Multi-domain, schema-aware synthetic data generator for Microsoft Fabric
Project description
"Synthea is to MITRE as Spindle is to SQLLocks"
Spindle is a multi-domain, schema-aware synthetic data generator for Microsoft Fabric. It generates statistically realistic, relationally correct datasets — think normalized 3NF schemas with proper FK integrity, Pareto order distributions, seasonal temporal patterns, and real US addresses with lat/lng coordinates ready for Power BI maps.

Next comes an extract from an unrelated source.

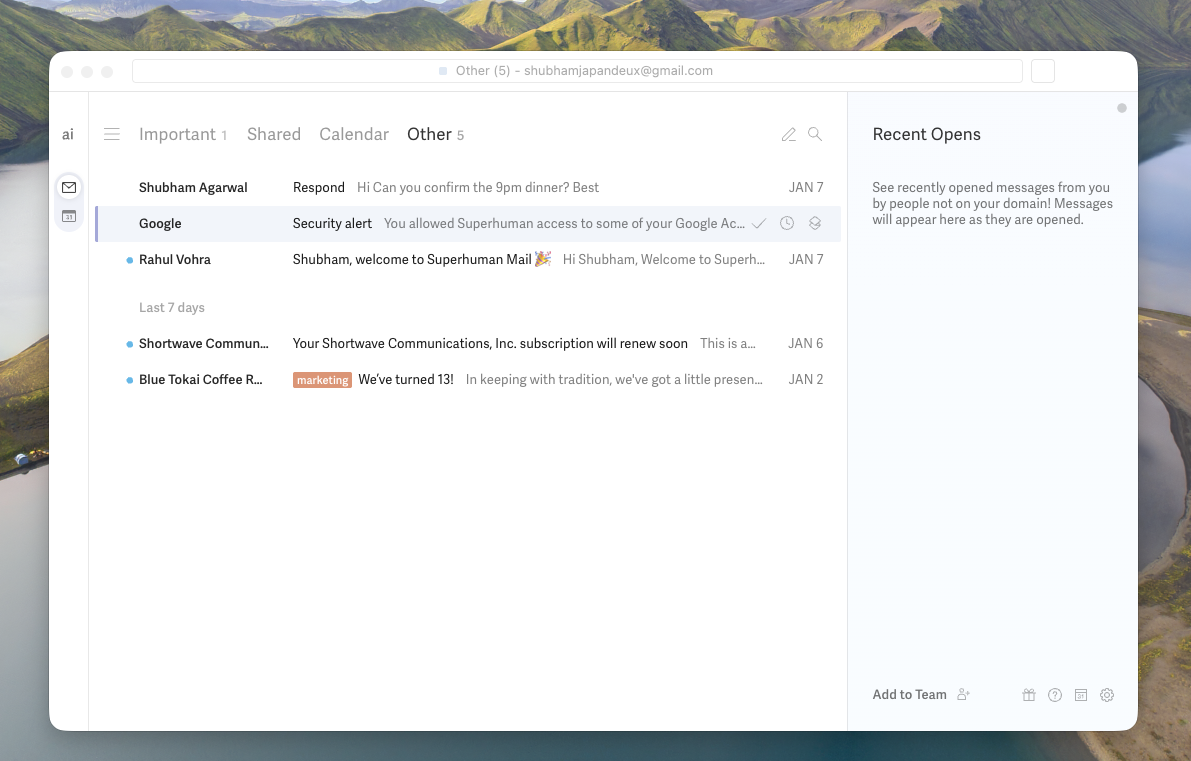The image size is (1191, 761).
Task: Open the compose new message icon
Action: (x=789, y=133)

pip install sqllocks-spindle
Why Spindle?
Every Fabric project starts with the same problem: where's the test data?
Random data generators give you Customer_001 buying Product_ABC for $10.00. Dashboards look flat. Pipelines pass testing but fail on real cardinality. ML models train on data with no signal to find.
Spindle generates data that looks and behaves like production data — without any real data involved:
- 13 pre-built domains with distributions sourced from published data (BLS, NAIC, NCES, NAR, FDIC, Federal Reserve, SEC, and 40+ more)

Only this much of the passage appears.